» Textauszug
----------

Die ersten festen Wohnhäuser, die Vorläufer des Fachwerkbaus, waren einfache Hütten und Pfostenbauten. Die Stützen des Hauses wurden in die Erde eingelassen, jedoch ohne Fundament gaben sie nicht genügend Stabilität, um ein schweres Dach zu tragen.

Um die ursprünglich eingegrabenen Wandpfosten besser vor Nässe zu schützen und ein größeres Dachgewicht errichten zu können, entwickelte man den Pfostenbau weiter und legte im Spätmittelalter (13. bis 15. Jh.) die Wandpfosten auf Schwellbalken auf.

Diese besondere Bauweise, heute als Fachwerk bezeichnet, bildete sich in Mitteleuropa aus. Die Stockwerksbauweise besteht aus einer verstrebten Holzbalkenkonstruktion, die wie ein Skelett das gesamte Fachwerkhaus trägt. Die Zwischenräume werden Gefache genannt und sind mit einem Geflecht aus Ruten gefüllt oder mit Steinen ausgemauert. Das Rutengeflecht wird mit Lehm beworfen, glatt gezogen und weiß gekalkt. Je nach Region wird dem Lehm Stroh zur Stabilität beigemischt oder Rosshaar eingearbeitet. Zum Ausmauern des Gefachs werden Lehmbausteine, Bruch- oder Backsteine eingesetzt.

Die ältesten bekannten Fachwerkhäuser in den deutschen Landen, so wird vermutet, stammen in etwa von 1260. Der Fachwerkbau zeichnet sich durch eine Gerüstbauweise aus Holzgerüst und Ausfachung aus. Im 13. bis 14. Jh. waren die Fachwerkhäuser Geschoßständerbauten, bei denen Ständer und Bänder über mehrere Geschosse reichten. Diese Bauart ermöglichte mehrere aufeinander errichtete Stockwerke. Nötig wurde dies, um in den expandierenden und stetig wachsenden Städten den damit einhergehenden Wohnungsbedarf der Bevölkerung decken zu können. Mit der Stockwerksbauweise (14. bis 15. Jh.) konnte dies auf engem Raum bewerkstelligt werden.

Die Stockwerksbauweise ist aus der Ständerbauweise hervorgegangen. Wichtigster Unterschied zu dieser ist die Begrenzung der Holzlängen auf eine Geschoßhöhe, dem Stockwerk. Hierdurch konnten kürzere, daher billigere Hölzer in Anschaffung und Transport verbaut werden. Das angewandte System bestand aus einem festen, unverschiebbaren Wandverband in Rahmenbauweise in dem vier weitere Wandrahmen und eine Deckenlage zu einem räumlich ausgesteiften Kubus, dem Stockwerk, eingepasst wurden. Die einzelnen Stockwerke konnten so ähnlich wie Kartons aufeinander gesetzt werden.

----------

» Zu erledigen
1. Beantworte anhand des Textes über den Fachwerkbau kurz diese Fragen:
(a) Womit wird das Rutengeflecht in den Gefachen beworfen?
(b) Aus welcher Zeit stammen vermutlich die ältesten bekannten Fachwerkhäuser in den deutschen Landen?
(c) Auf welche Länge sind die Hölzer bei der Stockwerksbauweise begrenzt?
2. Schreib den Text über den Fachwerkbau nach seinem letzten Satz weiter.
Die Daten braucht man hier nicht.

» Datenauszug
----------

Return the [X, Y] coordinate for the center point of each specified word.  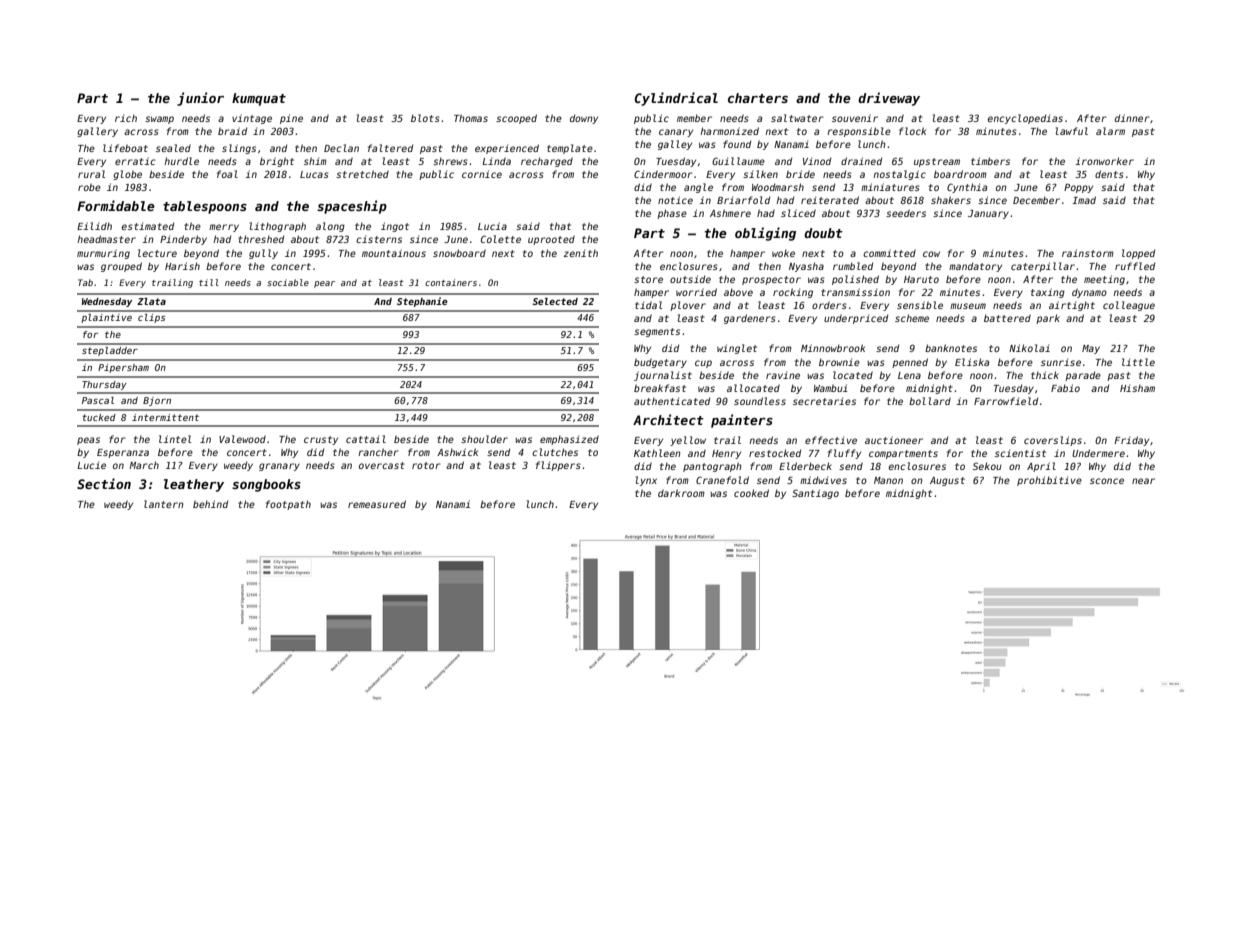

----------

» Lösungen
1.
(a) Mit Lehm.
(b) In etwa von 1260.
(c) Auf eine Geschoßhöhe, also ein Stockwerk.

2.
Die verwendeten Materialien und die teils enge Bebauung bedeuteten erhebliche Nachteile gegenüber der Massivbauweise, die man jedoch in Kauf nahm. So waren die Fachwerkhäuser brandgefährdet, schon allein wegen der mit Stroh unterfütterten Dächer. Das verbaute Holz war pflege- und wartungsintensiv, sonst lief man Gefahr, dass es verrottete und die Stabilität des Hauses nicht mehr gegeben war.

Im 15. bis Mitte 16. Jahrhundert zeichnet sich das städtische Fachwerk durch Zierformen der Hölzer aus. Bis Ende des 17. Jh. steigt der gestalterische Anspruch der Bauherren und die Zahl der Zierelemente nimmt zu.

Schlichter und funktionaler werden die Bauten ab Mitte des 17. bis Ende des 18. Jh. beim Wiederaufbau nach dem Dreißigjährigen Krieg. Durch größeren Wohlstand nehmen die dekorativen Elemente der Fassaden wieder zu.

FACHWERK TAFEL 2: Was erzählt die Fassade?

Die unterschiedlichen Materialien, die früher zum Hausbau genutzt werden, sind auch heute noch zur Restaurierung von Fachwerk im Gebrauch.

Dabei gibt die Optik der Fassade meist wieder, wie viel Geld dem Erbauer zur Verfügung stand. Denn Fachwerkhäuser waren wesentlich günstiger in der Errichtung als Steinhäuser. Meist konnte man sich teure Fachleute sparen und große Teile der Errichtung in Eigenleistung erbringen. Holz wurde nach Zusage der Gemeinde im Wald im Winter geschlagen, Stroh und Lehm stammten vom eigenen Acker. Der Einsatz von billiger Fichte oder Tanne deutet auch in unserer Gegend darauf hin, dass Häuser teils selbst errichtet wurden.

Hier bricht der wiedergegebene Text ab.